Last updated: February 13, 2026

Key Takeaways

  • Meaning: P2124 points to an accelerator/throttle input signal correlation issue, not a guaranteed bad part.
  • Variation: Exact sensor naming and implementation can vary by make/model/year; confirm with wiring diagrams and live data.
  • Diagnosis: Prioritize reference voltage, ground integrity, and signal smoothness checks before replacing assemblies.
  • Common reality: Connector corrosion, harness strain, and intermittent terminal contact are frequent root causes.
  • Verification: A repair isn’t complete until correlated signals track smoothly under vibration and load during a road test.

Vehicles Commonly Affected by P2124

P2124 is commonly seen across many drive-by-wire designs, and it’s often reported on vehicles from Ford, General Motors, Toyota, and Volkswagen/Audi. The reason isn’t brand-specific “bad parts” so much as architecture: multiple redundant pedal/throttle signals must agree, and small issues like connector fretting, moisture intrusion, or harness flex near the pedal bracket can create correlation faults. Vehicles with tight packaging, higher vibration exposure, or frequent stop-and-go driving may show intermittent faults more often.

FAQ

Can a weak battery cause P2124?

It can contribute, especially if system voltage dips during cranking or when loads switch on. Low voltage can disturb the 5-volt reference, sensor grounds, or the control module’s ability to interpret signals consistently, creating a correlation problem. Confirm by checking charging voltage, battery condition, and doing voltage-drop tests on sensor grounds while the engine is running. If voltage is stable and the fault persists, focus on wiring and signal integrity.

Is P2124 usually the accelerator pedal sensor?

Not always. P2124 indicates a correlation issue between related inputs, and the root cause may be the pedal assembly, throttle body sensors, wiring, connectors, or even power/ground quality. The right approach is to verify reference voltage and ground first, then watch both related signals on a scan tool or oscilloscope for smooth, matching movement. Replace a sensor/assembly only after testing proves its output is inconsistent while the inputs are solid.

Can a wiring issue trigger P2124 only over bumps?

Yes, that’s a classic pattern.
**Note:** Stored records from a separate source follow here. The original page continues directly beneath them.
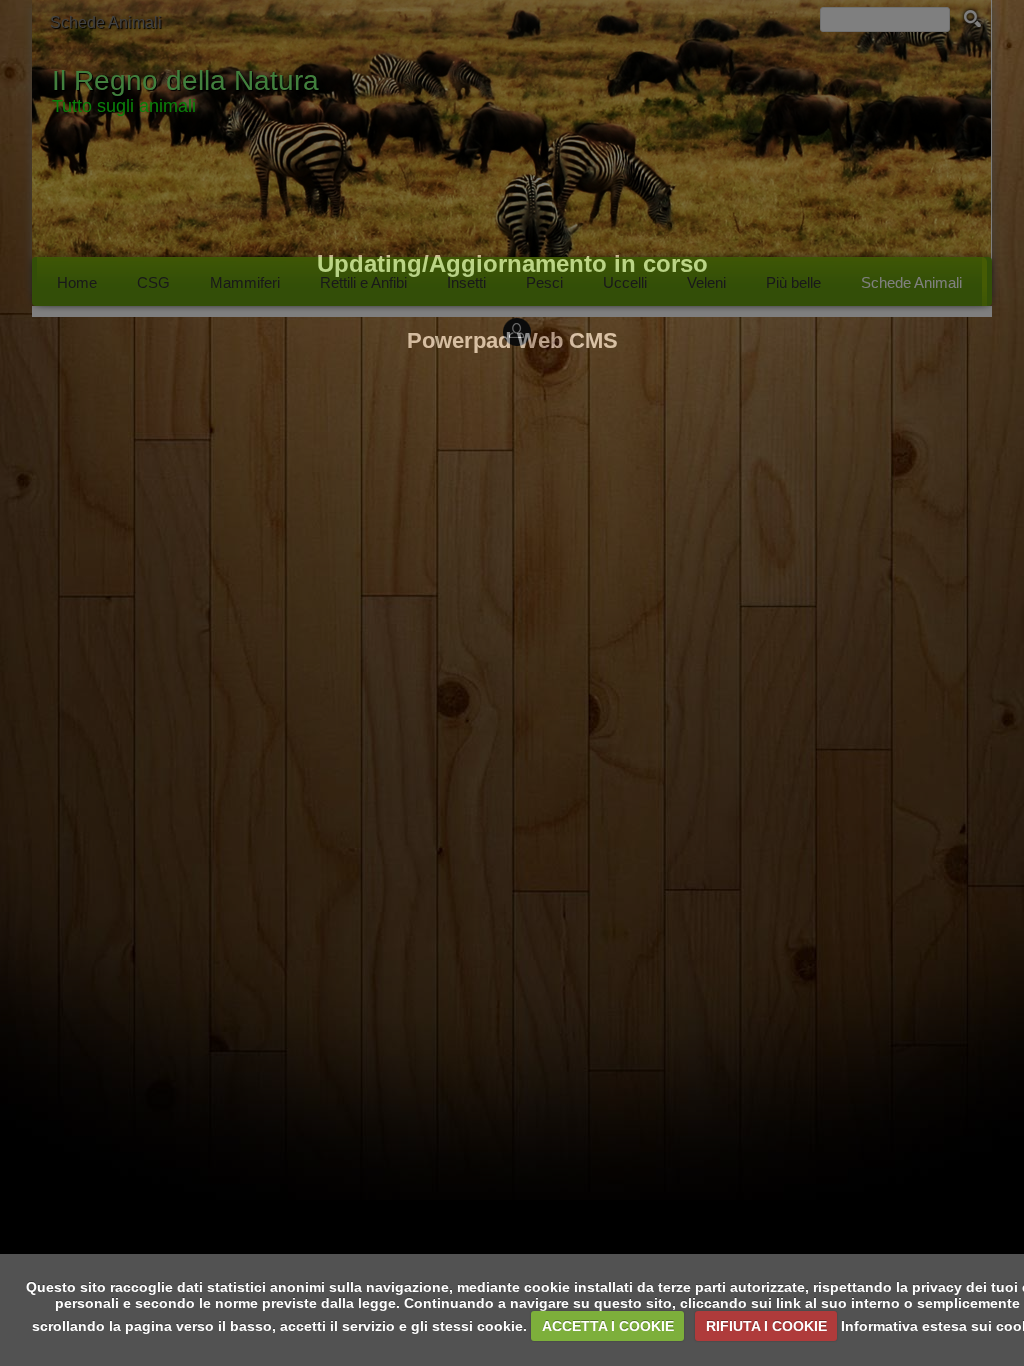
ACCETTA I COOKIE (608, 1326)
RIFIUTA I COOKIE (766, 1326)
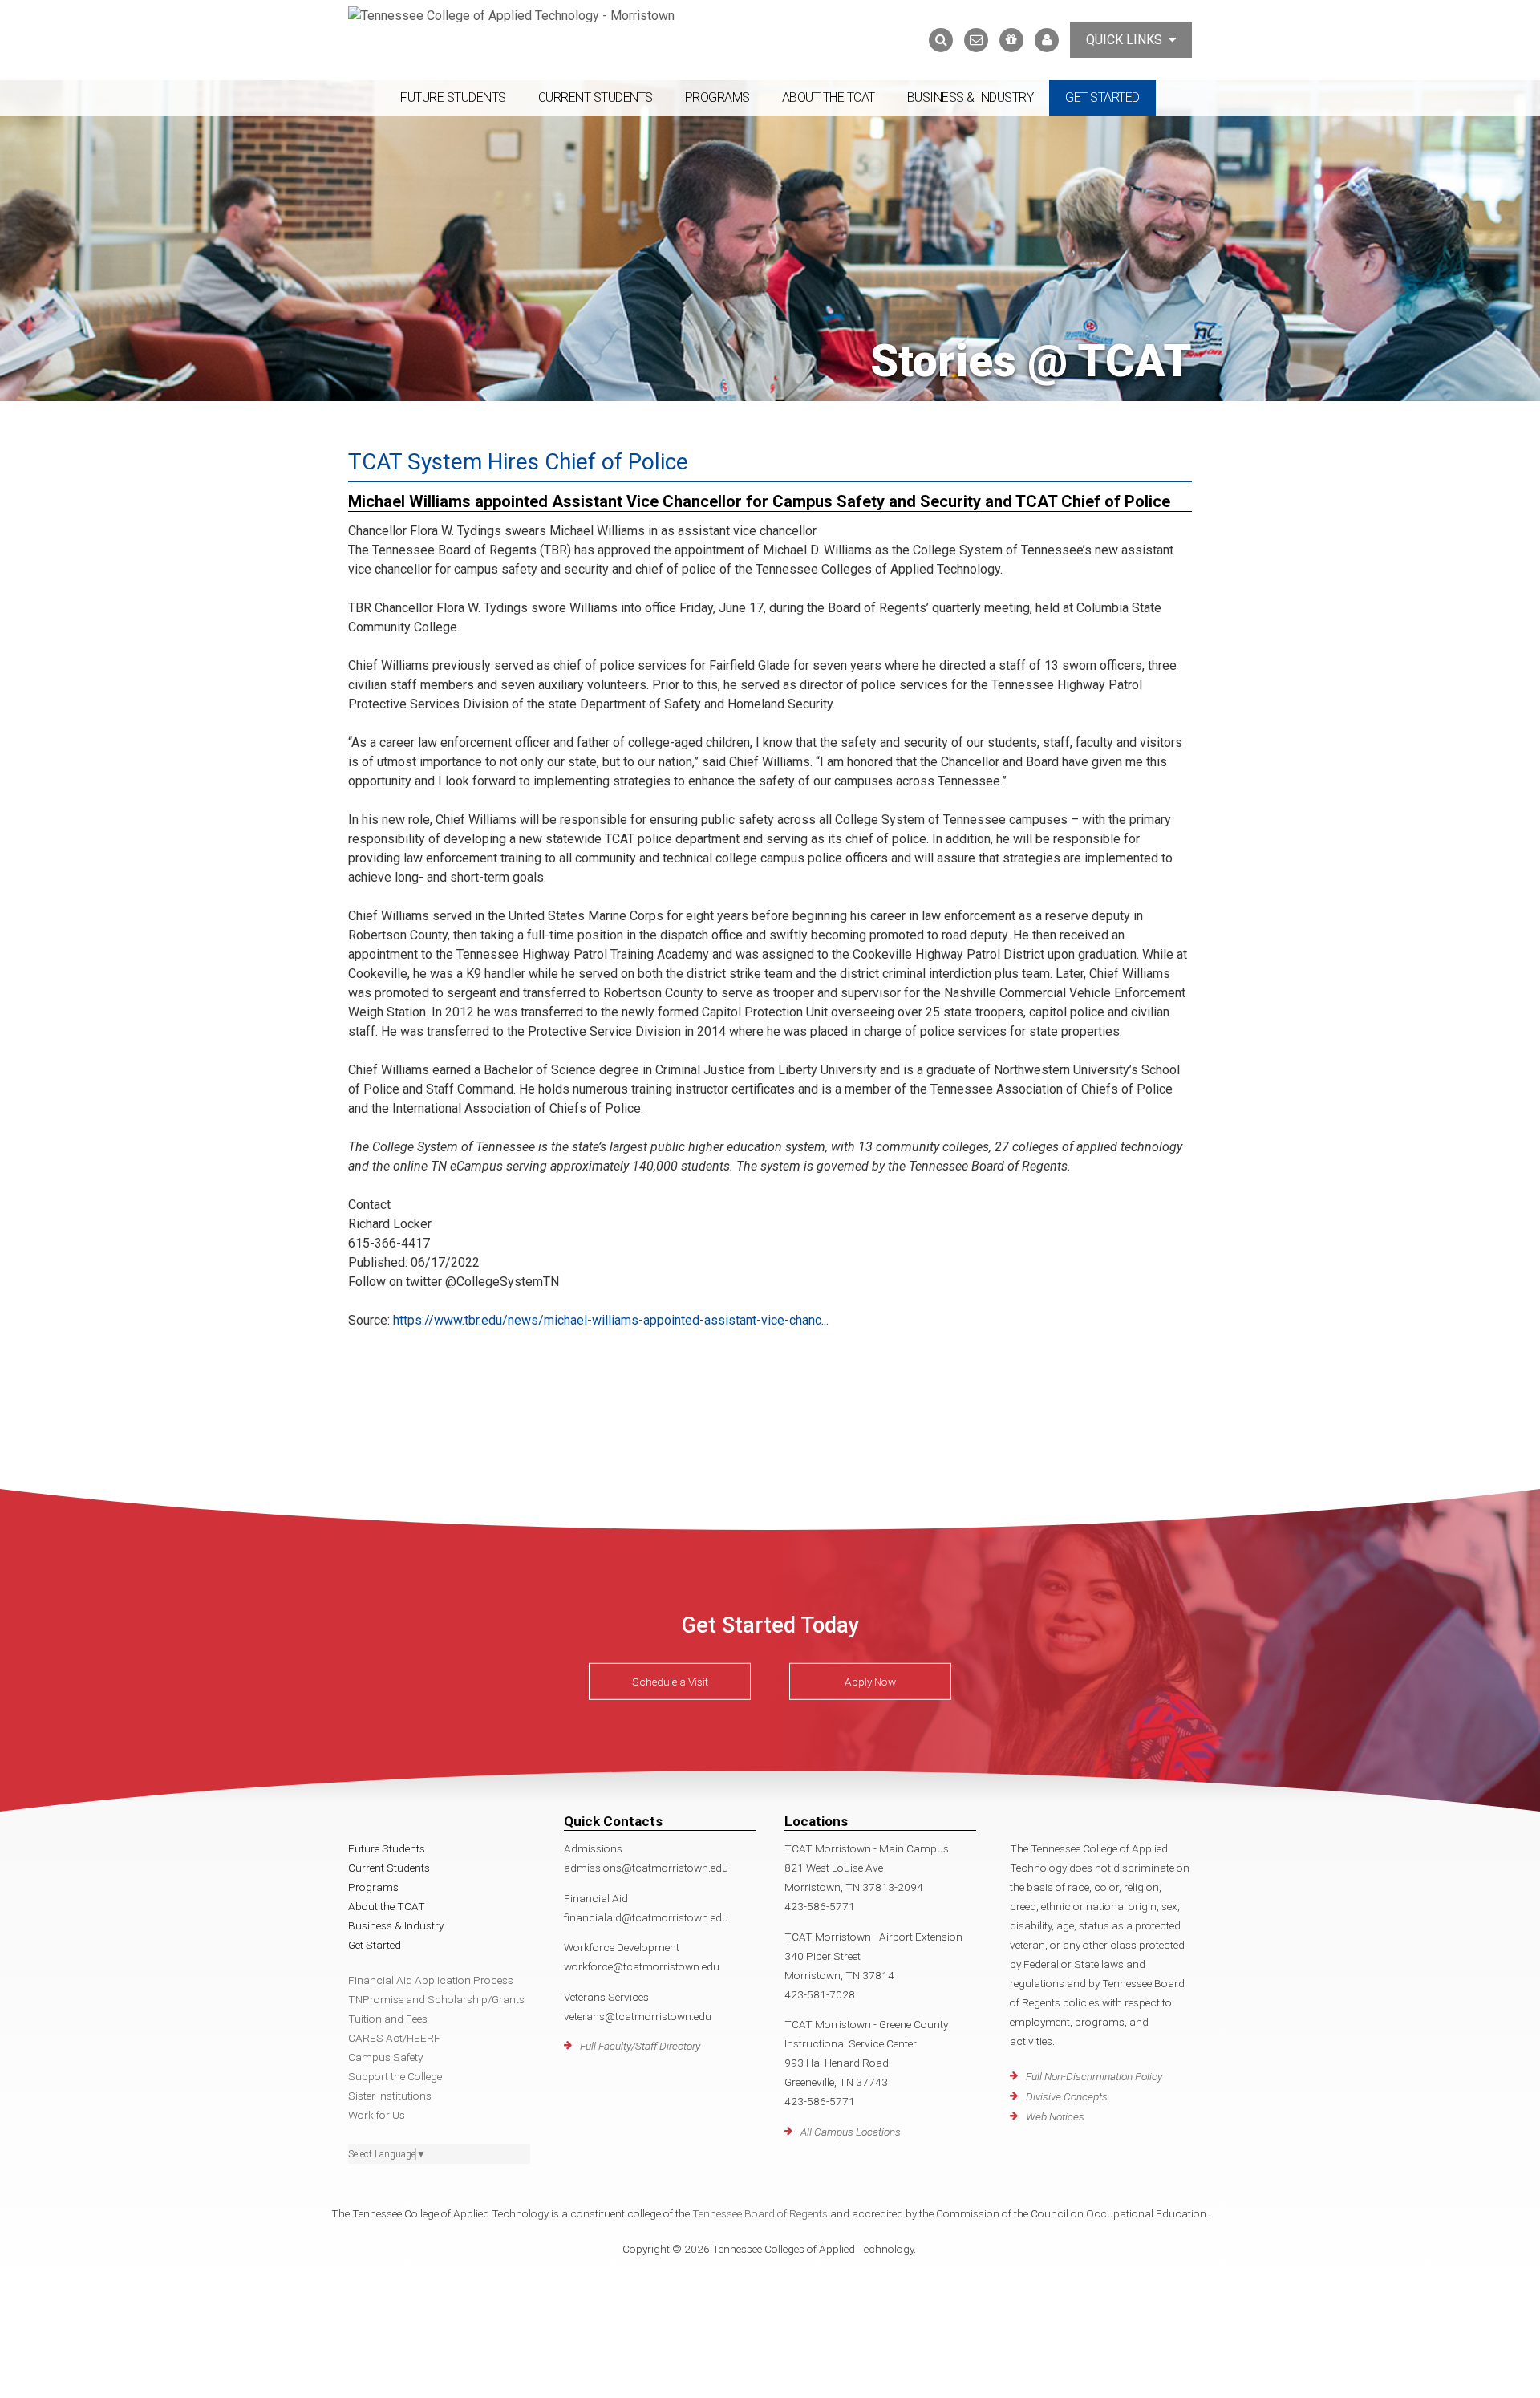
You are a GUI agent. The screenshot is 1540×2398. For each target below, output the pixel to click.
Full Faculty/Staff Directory (640, 2045)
A partially broken conductor, loose terminal, or connector fretting can momentarily interrupt one signal while the other continues normally, causing a correlation fault. To confirm, reproduce the fault with a controlled wiggle test and monitor live data for dropouts. Voltage-drop testing under load on the sensor ground and reference circuits helps find high resistance that a simple continuity test might miss.

How do you confirm the correlation problem without replacing parts?
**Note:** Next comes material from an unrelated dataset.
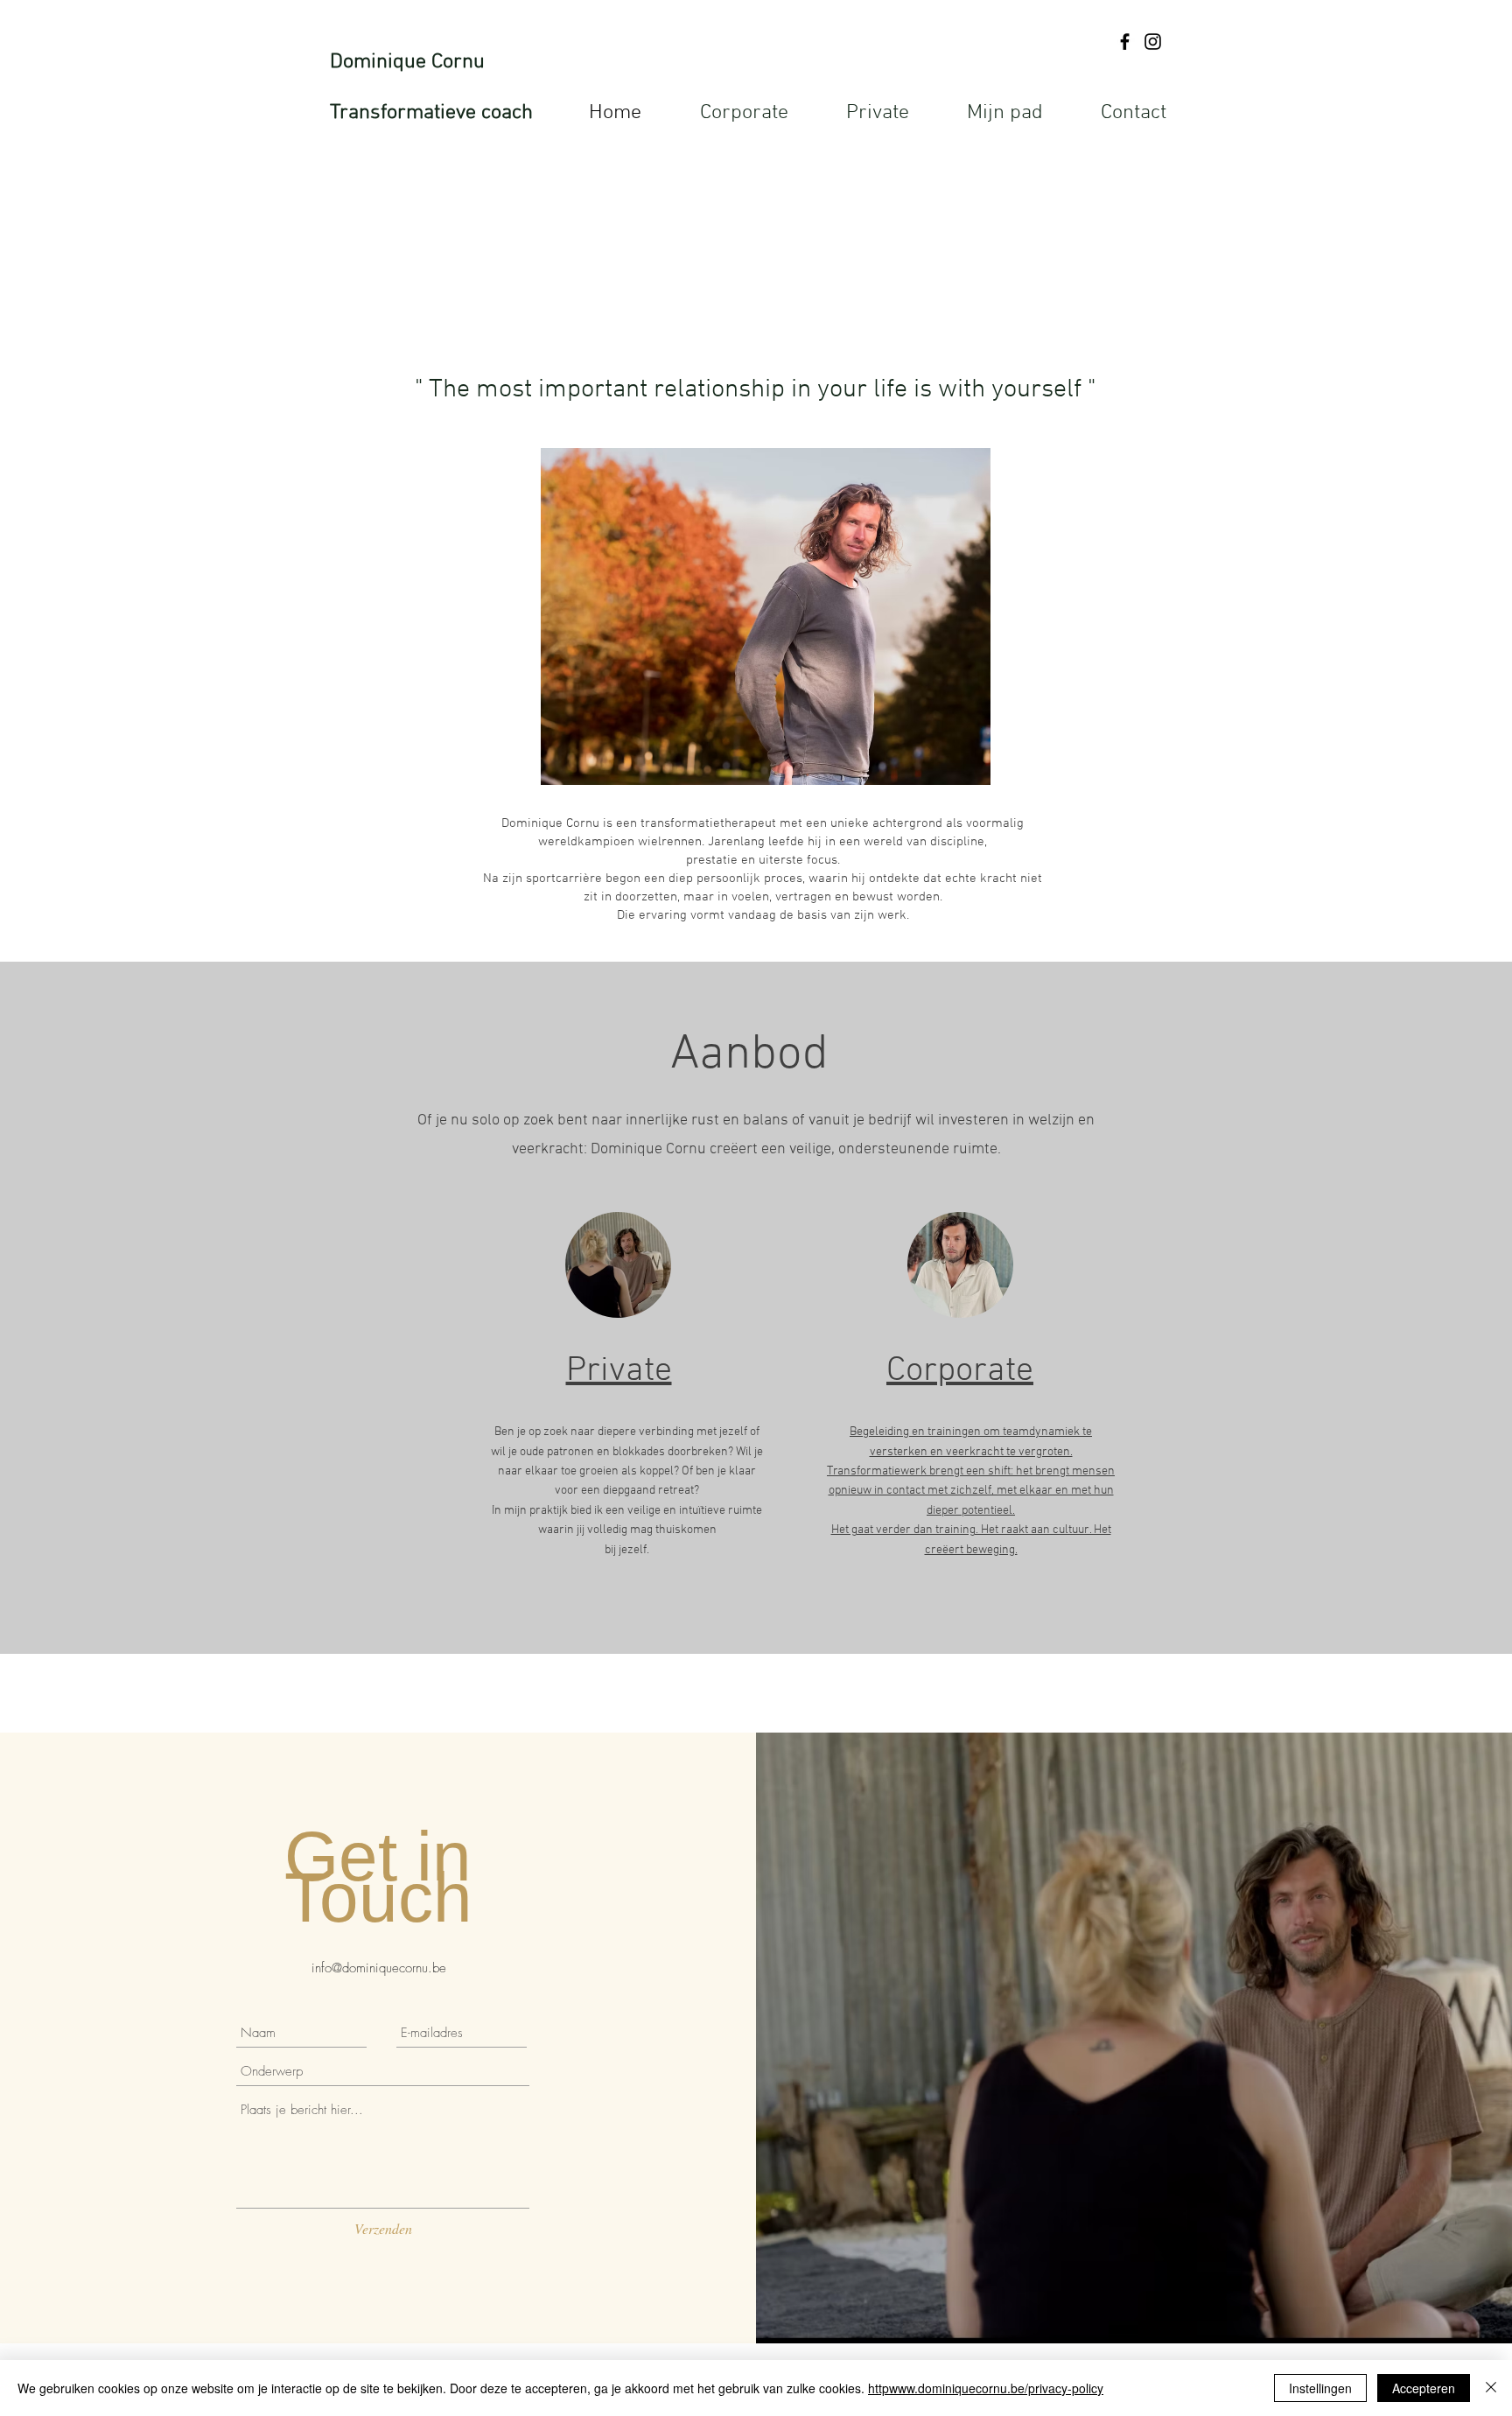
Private (619, 1371)
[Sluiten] (1491, 2388)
Use live data and basic electrical checks. With key on/engine off, verify the 5-volt reference and sensor ground are stable. Then sweep the pedal slowly while monitoring both correlated position signals; they should move smoothly and predictably without spikes or flat spots. If possible, use an oscilloscope to catch brief dropouts. If the signals fail only when you move the harness or tap a connector, you’ve likely found the direction of the fault.

Is it safe to clear P2124 and keep driving?
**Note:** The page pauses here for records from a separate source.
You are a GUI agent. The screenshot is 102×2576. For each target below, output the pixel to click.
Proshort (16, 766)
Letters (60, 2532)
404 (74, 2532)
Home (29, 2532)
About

Clearing the code only resets the warning; it doesn’t fix the cause. If the issue is intermittent, it may return at an unsafe time and trigger reduced power or unpredictable throttle response. If you clear it, treat it as a test step: drive in a low-risk area while monitoring pedal/throttle signals and watch for reoccurrence. If any hesitation or limp mode returns, stop driving and diagnose the wiring, power/ground, and signals properly.